*Tasks and exercises*.
[A] Please answer these questions from the geoengineering essay:
(i) In what year was the planetary-scale field trial run?
(ii) In which country is the UN Climate Change conference taking place?
(iii) Since what decade have there been planes able to fly around twice as high as commercial airliners?
[B] Copy the geoengineering essay between "I don’t mean" and "next to nothing.", inclusive, renaming "technology" as "know-how".
[C] Translate this sentence from the geoengineering essay into French: "And yet, Stratospheric Aerosol Injection is firmly off the climate agenda."

*Source document*.

start

Pollution is Sin; Geoengineering is Heresy
It's not science that's stopping us from repairing the climate.
If we really saw global warming as an existential risk, we would reverse it.
I don’t mean that in the usual, grinding, multi-decade, tens-of-trillions-of-dollars way. I mean we could set the global mean temperature back to 1750 levels this decade.
We know how to do it. We have the technology. It would cost next to nothing.
The planes would have to fly around twice as high as commercial airliners, but we’ve had planes that can do that since the 1950s. The aerosols they’d deploy are plentiful, safe and cheap. The plan has been tested: we ran a planetary-scale field trial in 1991, we know for a fact it will work. The cost would be trivial: less than less than a tenth of what the U.S. Federal Government spends on tenant-based rental assistance.
If the people calling global warming an existential threat had the courage of their convictions, they’d be lining up behind this plan.
And yet, Stratospheric Aerosol Injection is firmly off the climate agenda.
Nobody at the UN Climate Change conference in Azerbaijan is talking about it. No major donor is considering it, no government is working on it. It’s all a bit of a specialist interest: fodder for speculative fiction or substacks nobody reads.
That, when you think about it, may be the single strangest thing about climate catastrophism.
We’re told this thing will kill us. That we must make enormous, society-shaking, democracy-endangering sacrifices to stop it. But if you then say “wow, that seems hard, here’s this other, radically cheaper and much quicker alternative,” you’ll be told we must not even talk about that: it’s too dangerous.

end

Some records

start

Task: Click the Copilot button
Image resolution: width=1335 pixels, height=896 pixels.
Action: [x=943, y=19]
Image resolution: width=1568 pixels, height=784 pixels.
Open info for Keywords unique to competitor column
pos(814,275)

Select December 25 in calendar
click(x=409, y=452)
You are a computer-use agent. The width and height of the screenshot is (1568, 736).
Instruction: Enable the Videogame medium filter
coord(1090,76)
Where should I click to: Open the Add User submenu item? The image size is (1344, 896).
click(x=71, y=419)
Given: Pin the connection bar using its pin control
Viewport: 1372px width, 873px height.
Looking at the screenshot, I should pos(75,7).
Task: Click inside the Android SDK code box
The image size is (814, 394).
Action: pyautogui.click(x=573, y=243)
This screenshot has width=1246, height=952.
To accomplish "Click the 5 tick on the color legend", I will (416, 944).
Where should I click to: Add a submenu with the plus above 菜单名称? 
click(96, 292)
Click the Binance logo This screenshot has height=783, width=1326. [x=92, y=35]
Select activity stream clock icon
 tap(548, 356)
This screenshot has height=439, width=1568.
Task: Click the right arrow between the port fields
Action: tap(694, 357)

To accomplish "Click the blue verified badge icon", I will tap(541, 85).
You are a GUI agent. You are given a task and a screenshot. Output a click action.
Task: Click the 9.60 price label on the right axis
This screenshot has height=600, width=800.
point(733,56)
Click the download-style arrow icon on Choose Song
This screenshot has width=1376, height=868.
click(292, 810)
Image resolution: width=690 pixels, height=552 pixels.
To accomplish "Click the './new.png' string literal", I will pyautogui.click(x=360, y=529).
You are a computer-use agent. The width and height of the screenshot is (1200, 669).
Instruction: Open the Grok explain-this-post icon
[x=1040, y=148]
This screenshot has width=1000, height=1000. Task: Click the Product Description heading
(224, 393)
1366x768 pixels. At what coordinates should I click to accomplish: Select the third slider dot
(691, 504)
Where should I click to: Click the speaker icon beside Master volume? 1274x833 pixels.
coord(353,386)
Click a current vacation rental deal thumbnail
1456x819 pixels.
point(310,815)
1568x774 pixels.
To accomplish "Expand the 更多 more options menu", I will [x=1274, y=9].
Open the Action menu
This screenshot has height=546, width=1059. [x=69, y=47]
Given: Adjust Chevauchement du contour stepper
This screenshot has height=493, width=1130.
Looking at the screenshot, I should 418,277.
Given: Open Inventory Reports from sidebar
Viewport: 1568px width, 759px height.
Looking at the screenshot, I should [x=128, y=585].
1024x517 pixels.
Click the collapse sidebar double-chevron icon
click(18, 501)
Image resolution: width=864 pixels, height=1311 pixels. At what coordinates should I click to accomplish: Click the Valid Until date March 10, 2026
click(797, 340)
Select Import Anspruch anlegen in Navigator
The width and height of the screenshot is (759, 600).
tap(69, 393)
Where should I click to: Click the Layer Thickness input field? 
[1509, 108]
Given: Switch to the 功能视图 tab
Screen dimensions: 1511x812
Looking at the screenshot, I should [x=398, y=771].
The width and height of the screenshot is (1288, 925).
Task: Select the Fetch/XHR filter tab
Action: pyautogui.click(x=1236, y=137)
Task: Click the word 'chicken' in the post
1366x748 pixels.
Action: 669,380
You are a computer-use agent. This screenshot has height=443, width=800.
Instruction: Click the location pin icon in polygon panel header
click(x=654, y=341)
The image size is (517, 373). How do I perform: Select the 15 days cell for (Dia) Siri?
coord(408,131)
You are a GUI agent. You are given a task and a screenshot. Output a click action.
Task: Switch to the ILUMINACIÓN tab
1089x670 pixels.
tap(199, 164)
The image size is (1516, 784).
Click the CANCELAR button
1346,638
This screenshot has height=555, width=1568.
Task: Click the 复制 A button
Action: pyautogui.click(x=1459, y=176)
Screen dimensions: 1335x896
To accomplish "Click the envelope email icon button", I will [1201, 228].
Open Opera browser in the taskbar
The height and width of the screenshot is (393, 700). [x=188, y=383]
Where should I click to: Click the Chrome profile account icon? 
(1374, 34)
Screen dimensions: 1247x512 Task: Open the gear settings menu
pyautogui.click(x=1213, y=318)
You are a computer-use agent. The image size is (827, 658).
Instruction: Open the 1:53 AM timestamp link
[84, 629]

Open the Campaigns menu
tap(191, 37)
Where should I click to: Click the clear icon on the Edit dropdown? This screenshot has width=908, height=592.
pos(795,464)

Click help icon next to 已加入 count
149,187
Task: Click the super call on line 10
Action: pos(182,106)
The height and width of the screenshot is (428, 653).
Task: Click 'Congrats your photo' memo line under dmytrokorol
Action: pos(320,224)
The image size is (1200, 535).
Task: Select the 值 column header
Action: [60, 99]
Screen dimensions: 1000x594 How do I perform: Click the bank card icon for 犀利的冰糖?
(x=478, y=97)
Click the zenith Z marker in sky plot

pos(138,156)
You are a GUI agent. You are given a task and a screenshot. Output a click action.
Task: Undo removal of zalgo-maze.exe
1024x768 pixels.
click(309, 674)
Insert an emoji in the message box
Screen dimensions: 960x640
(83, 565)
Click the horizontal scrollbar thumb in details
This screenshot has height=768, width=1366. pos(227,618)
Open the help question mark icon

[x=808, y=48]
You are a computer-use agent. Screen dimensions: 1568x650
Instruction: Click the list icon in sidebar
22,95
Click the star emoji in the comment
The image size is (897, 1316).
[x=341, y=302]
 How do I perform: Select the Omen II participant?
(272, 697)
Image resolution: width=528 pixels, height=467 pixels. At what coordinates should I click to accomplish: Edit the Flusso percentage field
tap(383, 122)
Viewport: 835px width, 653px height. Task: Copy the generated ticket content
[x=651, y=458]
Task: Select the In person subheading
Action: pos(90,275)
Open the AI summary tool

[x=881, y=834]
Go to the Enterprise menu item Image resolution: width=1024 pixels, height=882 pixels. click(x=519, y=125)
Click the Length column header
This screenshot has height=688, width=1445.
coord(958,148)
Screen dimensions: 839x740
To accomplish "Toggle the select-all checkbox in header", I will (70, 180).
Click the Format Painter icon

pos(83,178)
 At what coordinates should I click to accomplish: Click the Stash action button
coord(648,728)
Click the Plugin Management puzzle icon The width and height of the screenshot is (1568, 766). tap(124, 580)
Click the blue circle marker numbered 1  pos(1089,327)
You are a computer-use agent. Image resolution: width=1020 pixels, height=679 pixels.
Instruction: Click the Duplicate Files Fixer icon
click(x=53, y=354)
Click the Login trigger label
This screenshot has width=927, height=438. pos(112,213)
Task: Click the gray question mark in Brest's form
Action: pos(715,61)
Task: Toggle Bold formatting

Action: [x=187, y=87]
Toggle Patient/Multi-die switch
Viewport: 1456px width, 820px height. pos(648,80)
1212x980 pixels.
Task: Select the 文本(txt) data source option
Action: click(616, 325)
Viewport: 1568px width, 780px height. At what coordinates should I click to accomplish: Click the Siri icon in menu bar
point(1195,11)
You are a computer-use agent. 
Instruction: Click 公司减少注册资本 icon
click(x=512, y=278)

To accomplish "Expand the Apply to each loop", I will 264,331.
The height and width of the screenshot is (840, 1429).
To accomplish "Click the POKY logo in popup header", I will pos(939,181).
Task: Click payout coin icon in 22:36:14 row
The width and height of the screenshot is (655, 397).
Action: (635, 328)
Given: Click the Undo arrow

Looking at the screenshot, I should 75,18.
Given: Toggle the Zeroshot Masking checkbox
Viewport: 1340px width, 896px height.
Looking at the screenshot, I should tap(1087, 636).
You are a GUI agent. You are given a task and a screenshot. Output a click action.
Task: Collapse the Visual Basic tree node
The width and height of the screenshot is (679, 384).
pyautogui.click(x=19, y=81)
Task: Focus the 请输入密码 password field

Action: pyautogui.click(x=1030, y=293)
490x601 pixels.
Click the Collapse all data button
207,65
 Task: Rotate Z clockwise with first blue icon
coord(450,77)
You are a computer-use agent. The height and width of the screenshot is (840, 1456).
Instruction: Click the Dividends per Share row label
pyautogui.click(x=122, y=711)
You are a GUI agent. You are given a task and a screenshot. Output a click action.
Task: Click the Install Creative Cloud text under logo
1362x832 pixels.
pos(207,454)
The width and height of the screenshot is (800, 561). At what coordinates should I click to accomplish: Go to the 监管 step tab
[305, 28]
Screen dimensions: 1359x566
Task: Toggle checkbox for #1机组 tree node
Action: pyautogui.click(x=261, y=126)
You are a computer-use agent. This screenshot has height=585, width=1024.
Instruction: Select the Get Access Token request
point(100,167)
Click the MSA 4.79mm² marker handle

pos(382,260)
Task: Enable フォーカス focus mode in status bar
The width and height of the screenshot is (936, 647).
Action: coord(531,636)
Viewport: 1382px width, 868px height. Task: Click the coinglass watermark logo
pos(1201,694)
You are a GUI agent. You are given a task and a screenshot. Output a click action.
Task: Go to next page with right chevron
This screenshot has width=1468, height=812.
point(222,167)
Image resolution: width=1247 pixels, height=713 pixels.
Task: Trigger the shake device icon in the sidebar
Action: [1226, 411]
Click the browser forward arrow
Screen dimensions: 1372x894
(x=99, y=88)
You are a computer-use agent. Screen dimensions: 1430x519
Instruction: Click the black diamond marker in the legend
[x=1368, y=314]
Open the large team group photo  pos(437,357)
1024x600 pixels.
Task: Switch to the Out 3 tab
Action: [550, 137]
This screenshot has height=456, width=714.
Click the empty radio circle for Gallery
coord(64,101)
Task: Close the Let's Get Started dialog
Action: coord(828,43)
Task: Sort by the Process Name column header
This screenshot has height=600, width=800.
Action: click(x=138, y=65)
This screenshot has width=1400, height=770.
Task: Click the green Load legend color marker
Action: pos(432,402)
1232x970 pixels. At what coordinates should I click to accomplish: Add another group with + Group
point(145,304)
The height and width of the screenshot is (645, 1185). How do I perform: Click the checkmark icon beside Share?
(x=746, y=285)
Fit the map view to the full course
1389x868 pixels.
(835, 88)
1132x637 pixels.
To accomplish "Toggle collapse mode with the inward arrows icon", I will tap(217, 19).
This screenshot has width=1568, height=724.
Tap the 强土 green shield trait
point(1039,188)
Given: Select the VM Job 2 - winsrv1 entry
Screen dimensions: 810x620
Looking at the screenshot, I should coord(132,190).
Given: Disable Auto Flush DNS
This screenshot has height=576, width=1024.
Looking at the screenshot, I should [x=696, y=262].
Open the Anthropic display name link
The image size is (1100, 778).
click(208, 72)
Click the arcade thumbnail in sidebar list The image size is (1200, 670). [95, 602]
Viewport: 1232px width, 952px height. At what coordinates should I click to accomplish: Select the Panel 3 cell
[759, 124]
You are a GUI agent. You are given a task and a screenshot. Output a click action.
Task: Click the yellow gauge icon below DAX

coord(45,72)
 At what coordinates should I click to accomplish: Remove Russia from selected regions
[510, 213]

end

*Task results*.
[A]
(i) 1991
(ii) Azerbaijan
(iii) The 1950s

[B]
I don’t mean that in the usual, grinding, multi-decade, tens-of-trillions-of-dollars way. I mean we could set the global mean temperature back to 1750 levels this decade.
We know how to do it. We have the know-how. It would cost next to nothing.

[C] Et pourtant, l'injection d'aérosols stratosphériques est résolument absente de l'agenda climatique.